Excerpt provided:
The present disclosure relates to an anisotropic conductive film and a forming method thereof, an ACF roll, a bonding structure and a display device.
Anisotropic conductive film (ACF for short) is generally composed of an insulating adhesive body and microcapsules dispersed in the insulating adhesive body. The microcapsule has a Core@Shell structure and is composed of a conductive ball as the core and an insulating layer as the shell and covered a surface of the conductive ball. When the microcapsule is subjected to extrusion in a direction perpendicular to an ACF surface, the insulating layer on the surface is cracked to expose the conductive ball inside, thus realizing the directional conductive connection in the direction perpendicular to the ACE surface.
At least one embodiment of the present disclosure provides an anisotropic conductive film and a forming method thereof, an ACF roll, a bonding structure and a display device, when the anisotropic conductive film is applied to a bonding structure, the number uniformity of the conductive particles captured by the electrodes can be improved, the risk of poor bonding process of the display module can be reduced, and the product yield can be improved.
At a first aspect, an embodiment of the present disclosure provides an anisotropic conductive film (ACF), which comprises: an insulating adhesive layer, including a plurality of preset regions corresponding to electrodes to be bonded and spaced from each other; and capsule structures, dispersed in the insulating adhesive layer of the plurality of preset regions and configured to realize a electrical connection in a direction perpendicular to a surface of the ACF when the ACF is subjected to a pressure in the direction perpendicular to the surface of the ACF, wherein a number of the capsule structures in each of the plurality of preset regions is greater than a preset number.
At a second aspect, an embodiment of the present disclosure provides ACF roll, which comprises: a plurality of ACFs according to the first aspect and successively connected.
At a third aspect, an embodiment of the present disclosure provides a bonding structure, which comprises: a first substrate and a second substrate which are oppositely arranged; and the ACF according to the first aspect, disposed between the first substrate and the second substrate and configured to realize an electrical connection between a first electrode on the first substrate and a second electrode, wherein in a direction perpendicular to the first substrate and the second substrate, the preset regions are disposed between the first electrode and the second electrode.

Recorded data:
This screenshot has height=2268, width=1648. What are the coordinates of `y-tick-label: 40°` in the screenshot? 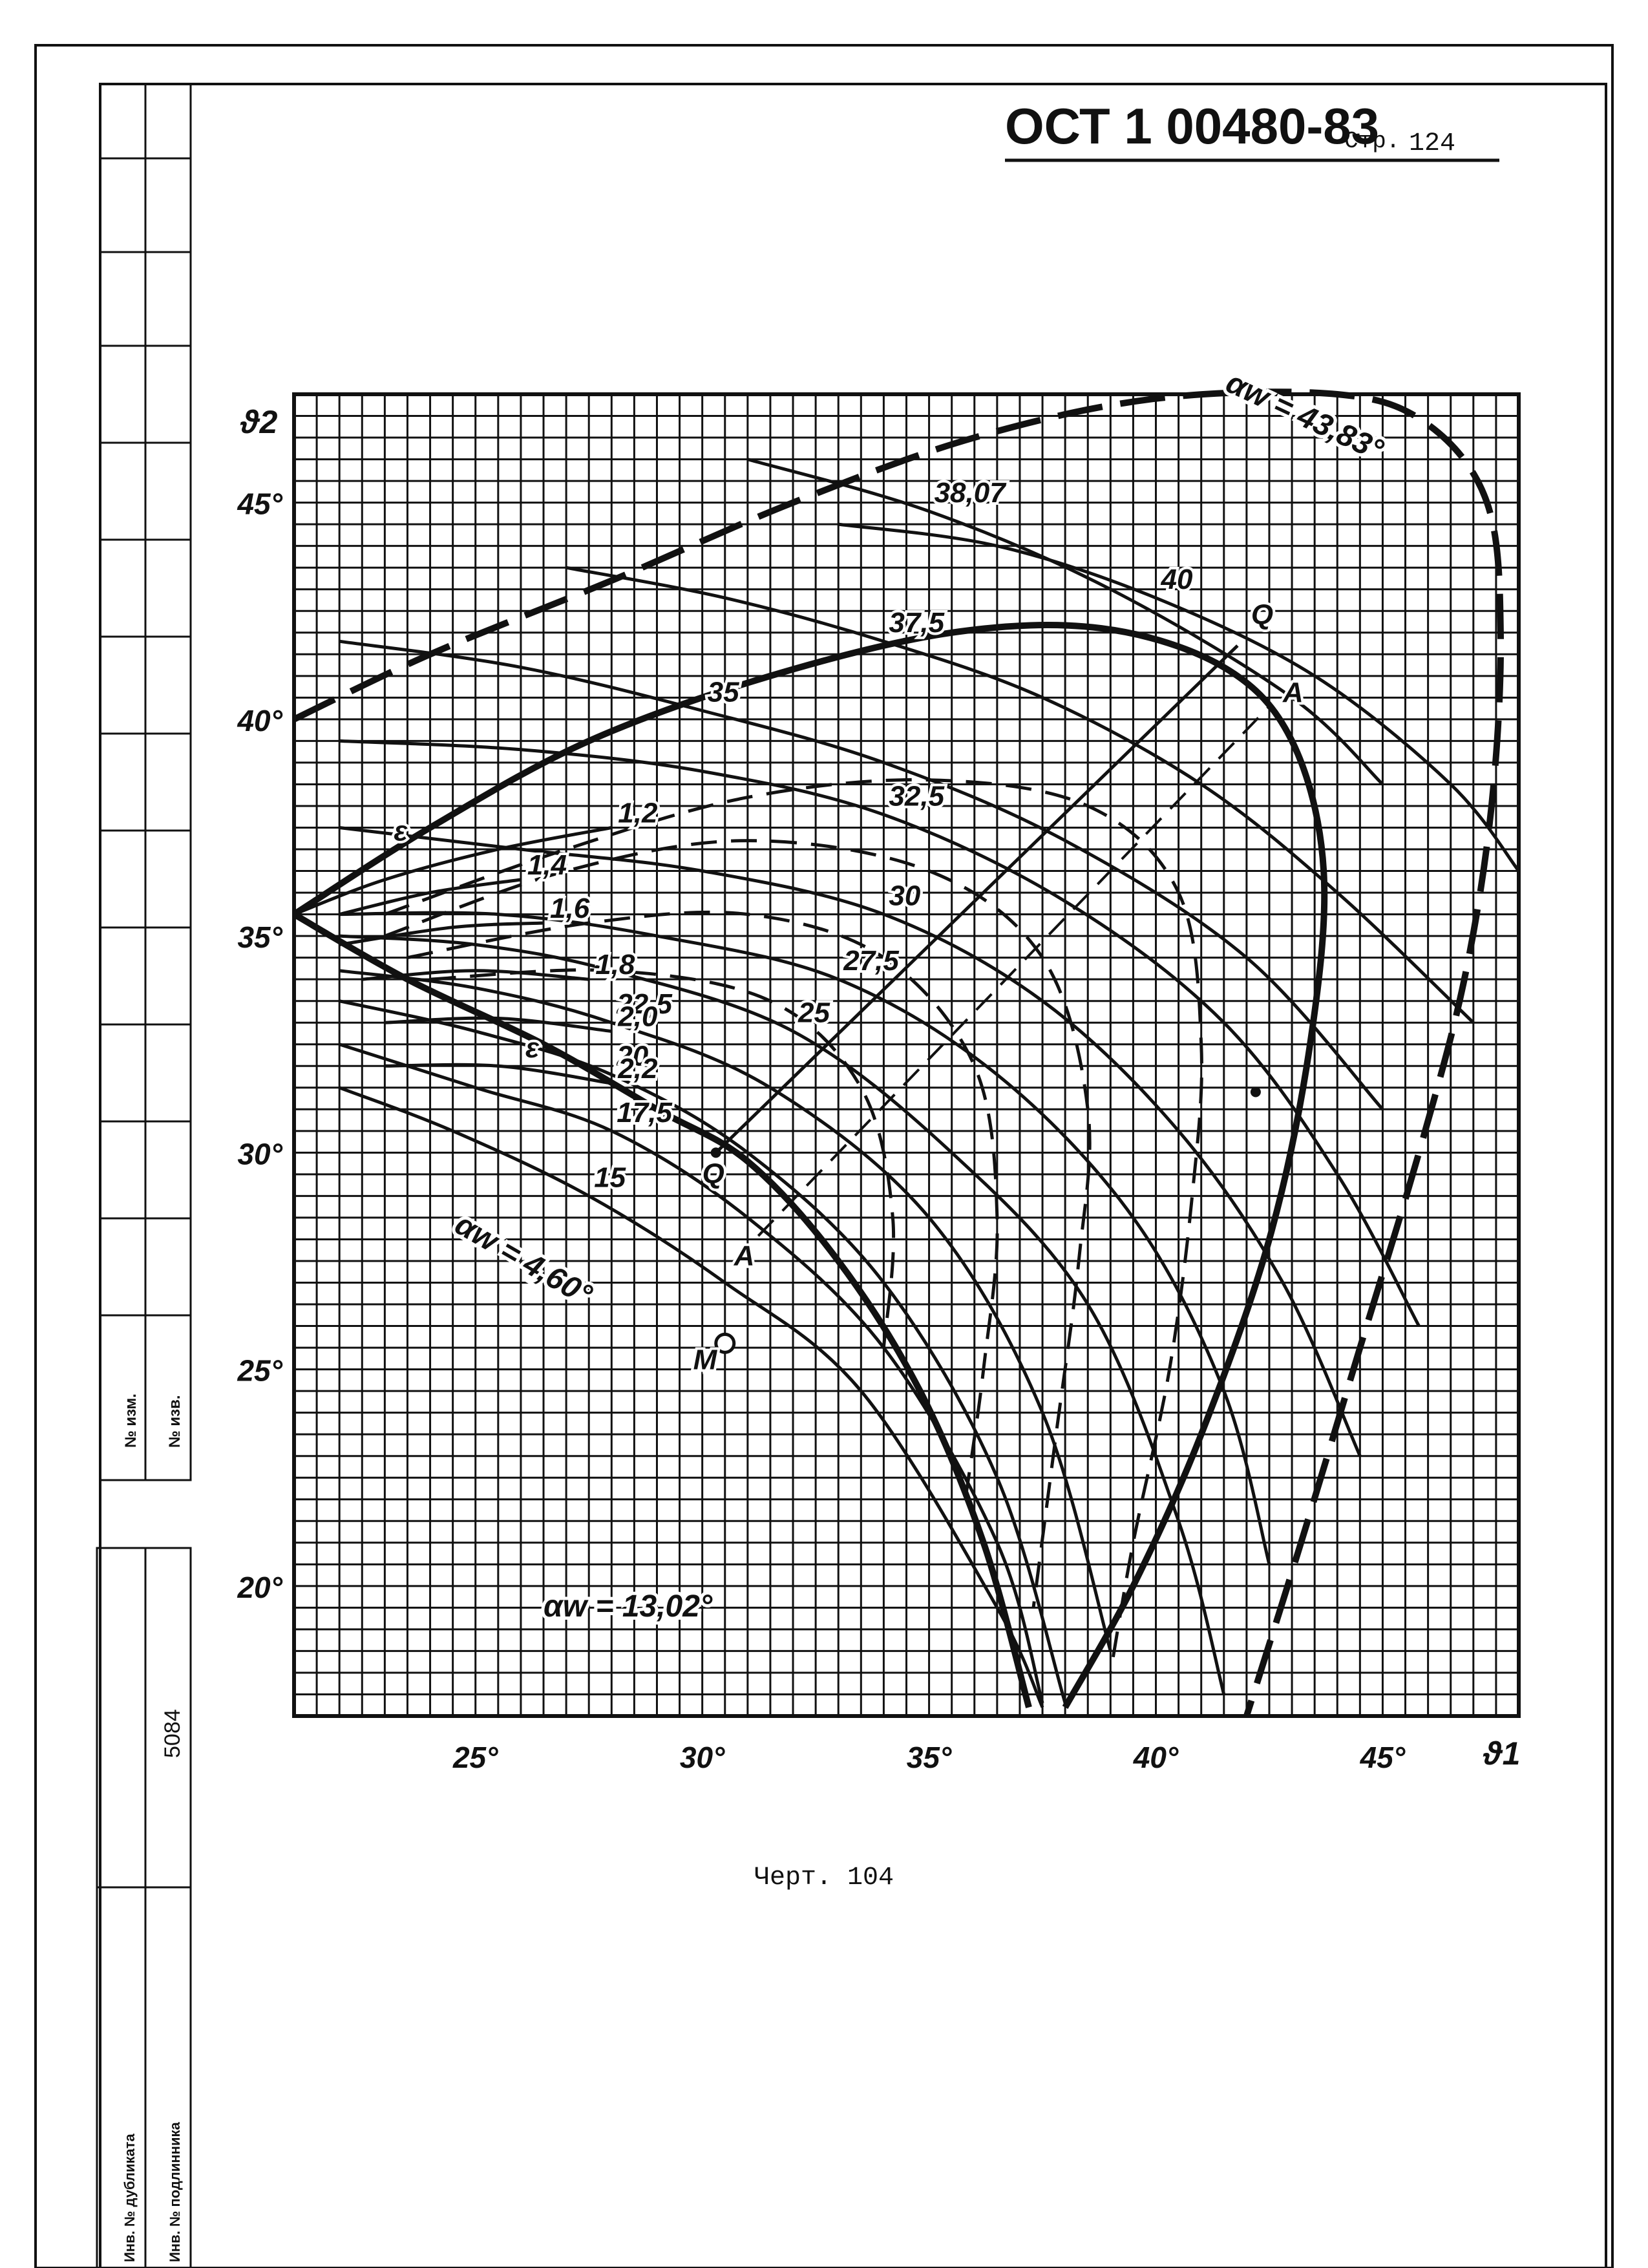 It's located at (260, 720).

Exercise tasks:
A. Transcribe the part of the ACF disclosure starting with "At least one" and going on through "can be improved.".
B. How would you render this sentence from the ACF disclosure in Spanish: "The present disclosure relates to an anisotropic conductive film and a forming method thereof, an ACF roll, a bonding structure and a display device."
Work from the ACF disclosure alone, not the data.

Completed exercise:
A.
At least one embodiment of the present disclosure provides an anisotropic conductive film and a forming method thereof, an ACF roll, a bonding structure and a display device, when the anisotropic conductive film is applied to a bonding structure, the number uniformity of the conductive particles captured by the electrodes can be improved, the risk of poor bonding process of the display module can be reduced, and the product yield can be improved.

B. La presente divulgación se refiere a una película conductora anisótropa y a un método de formación de la misma, un rollo de ACF, una estructura de unión y un dispositivo de visualización.